Marga ya no está angustiad; de víctima de una muerte se ha convertido en juez de una vida… de varias vidas. Sus ojos secos escudriñan el rostro de la mujer; con su voz temblorosa y la sensación de que en cualquier momento romperá a llorar, la viuda parece ser ella.


– Cuente… sígame contando.


– No hay mucho más que decir.


La empleada entra con los cafés y aborta la exclamación de Marga: “¡Cómo nada más que decir! ¡Cuarenta años compartiendo a Emiliano y no hay nada que agregar!”

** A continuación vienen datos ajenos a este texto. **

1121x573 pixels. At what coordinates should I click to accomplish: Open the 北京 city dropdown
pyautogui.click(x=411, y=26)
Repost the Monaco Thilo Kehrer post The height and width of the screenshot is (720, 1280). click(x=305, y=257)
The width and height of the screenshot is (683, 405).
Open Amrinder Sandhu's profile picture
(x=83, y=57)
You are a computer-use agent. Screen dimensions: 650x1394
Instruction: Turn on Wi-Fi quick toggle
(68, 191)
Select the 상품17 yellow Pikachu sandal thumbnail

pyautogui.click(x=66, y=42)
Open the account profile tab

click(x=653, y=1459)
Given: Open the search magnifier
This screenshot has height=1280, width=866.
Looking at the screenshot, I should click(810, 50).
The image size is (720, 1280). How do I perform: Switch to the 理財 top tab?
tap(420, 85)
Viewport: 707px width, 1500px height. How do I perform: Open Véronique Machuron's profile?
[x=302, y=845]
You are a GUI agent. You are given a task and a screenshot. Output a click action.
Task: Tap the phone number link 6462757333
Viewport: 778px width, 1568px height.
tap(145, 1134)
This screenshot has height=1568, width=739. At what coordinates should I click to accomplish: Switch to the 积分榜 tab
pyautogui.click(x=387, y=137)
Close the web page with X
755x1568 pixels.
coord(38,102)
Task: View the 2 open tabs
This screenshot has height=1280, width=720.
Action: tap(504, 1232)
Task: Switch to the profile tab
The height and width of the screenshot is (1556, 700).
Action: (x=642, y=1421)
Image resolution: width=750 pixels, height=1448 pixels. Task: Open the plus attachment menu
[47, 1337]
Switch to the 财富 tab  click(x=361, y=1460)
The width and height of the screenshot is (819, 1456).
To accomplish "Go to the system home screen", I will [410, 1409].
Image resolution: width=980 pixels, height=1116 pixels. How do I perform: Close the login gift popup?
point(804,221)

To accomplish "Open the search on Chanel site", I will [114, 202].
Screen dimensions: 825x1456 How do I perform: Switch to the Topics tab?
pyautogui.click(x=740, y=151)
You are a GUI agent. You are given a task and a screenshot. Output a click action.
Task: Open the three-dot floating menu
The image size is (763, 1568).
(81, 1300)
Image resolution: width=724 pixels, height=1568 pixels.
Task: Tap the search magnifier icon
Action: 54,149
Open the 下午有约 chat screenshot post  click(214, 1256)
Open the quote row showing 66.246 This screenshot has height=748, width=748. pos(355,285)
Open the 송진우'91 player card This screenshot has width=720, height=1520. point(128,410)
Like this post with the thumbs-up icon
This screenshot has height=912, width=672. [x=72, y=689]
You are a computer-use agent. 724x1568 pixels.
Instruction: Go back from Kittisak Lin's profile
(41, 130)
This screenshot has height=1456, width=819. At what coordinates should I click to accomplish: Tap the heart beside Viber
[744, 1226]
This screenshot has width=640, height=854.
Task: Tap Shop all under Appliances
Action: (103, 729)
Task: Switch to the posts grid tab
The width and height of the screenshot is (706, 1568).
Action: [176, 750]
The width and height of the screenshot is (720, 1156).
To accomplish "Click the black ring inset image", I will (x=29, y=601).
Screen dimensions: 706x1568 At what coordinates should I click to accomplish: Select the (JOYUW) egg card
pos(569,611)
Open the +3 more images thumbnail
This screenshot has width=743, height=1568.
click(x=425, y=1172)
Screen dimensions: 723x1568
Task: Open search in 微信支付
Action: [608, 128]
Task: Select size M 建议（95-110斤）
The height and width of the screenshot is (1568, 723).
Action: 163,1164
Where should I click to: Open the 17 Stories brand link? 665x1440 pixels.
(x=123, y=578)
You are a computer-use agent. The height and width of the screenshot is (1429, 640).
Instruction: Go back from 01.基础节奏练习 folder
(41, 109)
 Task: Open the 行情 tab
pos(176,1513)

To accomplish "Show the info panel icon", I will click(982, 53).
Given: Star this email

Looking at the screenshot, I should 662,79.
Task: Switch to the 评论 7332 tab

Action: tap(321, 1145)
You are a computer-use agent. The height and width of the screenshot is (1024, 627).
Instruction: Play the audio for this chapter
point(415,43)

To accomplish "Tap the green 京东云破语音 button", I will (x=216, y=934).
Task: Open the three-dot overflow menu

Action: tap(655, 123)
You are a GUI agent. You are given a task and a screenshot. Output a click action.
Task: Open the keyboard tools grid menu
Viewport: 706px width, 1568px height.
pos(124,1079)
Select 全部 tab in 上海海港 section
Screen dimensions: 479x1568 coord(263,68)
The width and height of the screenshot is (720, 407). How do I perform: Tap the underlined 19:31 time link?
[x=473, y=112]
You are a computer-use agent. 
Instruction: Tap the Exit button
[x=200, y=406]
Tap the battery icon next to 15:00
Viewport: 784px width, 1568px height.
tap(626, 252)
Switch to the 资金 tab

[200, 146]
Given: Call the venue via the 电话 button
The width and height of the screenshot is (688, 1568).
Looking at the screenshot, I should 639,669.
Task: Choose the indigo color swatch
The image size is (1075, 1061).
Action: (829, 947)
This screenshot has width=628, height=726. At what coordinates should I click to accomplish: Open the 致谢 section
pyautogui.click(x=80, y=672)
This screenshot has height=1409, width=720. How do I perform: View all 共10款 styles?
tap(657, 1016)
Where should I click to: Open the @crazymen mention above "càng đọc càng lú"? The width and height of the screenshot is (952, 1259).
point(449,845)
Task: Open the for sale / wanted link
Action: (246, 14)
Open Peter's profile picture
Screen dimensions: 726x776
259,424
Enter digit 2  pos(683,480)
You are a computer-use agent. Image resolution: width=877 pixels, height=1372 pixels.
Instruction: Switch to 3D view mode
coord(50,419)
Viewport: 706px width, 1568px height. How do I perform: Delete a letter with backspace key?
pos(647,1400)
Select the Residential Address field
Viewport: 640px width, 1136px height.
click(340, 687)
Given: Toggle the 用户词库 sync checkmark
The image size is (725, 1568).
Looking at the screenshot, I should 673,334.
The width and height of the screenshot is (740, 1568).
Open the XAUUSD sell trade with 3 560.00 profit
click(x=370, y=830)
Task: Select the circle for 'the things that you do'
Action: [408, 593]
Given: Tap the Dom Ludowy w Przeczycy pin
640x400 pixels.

– Yo no quise molestar a su familia, señora. Ya había sido expulsada de una, no quería otro golpe de puerta a mis espaldas.


– Usted se da cuenta, Carla o como quiera que se llame, que si quitamos lo último que dijo, bien podría ser una amante de mi marido.


La respuesta enfurece a Marga.


– Piense lo que quiera, señora. No voy a rendirle cuentas de mi relación con Emiliano.


– ¡Es que él ya no está para rendirlas! Tendrá que hacerlo usted. La historia pueril de la hermanastra bastarda no la creerían ni en un teleteatro ¡Sincérese!


– Gracias por el café. No le debo más explicaciones. Lo que usted crea de mí y de Emiliano depende exclusivamente de usted. Para empezar ningún hombre mantiene una amante si no la necesita, y el motivo de esa necesidad hay que buscarla en la esposa. Y para terminar, si usted duda de la fidelidad de Emiliano es porque teme haberlo perdido antes de su muerte. No me atribuya a mí su flata de confianza.


Después de su discurso Carla queda serena. Se levanta y mira a Marga con una rara mezcla de altivez y sencillez.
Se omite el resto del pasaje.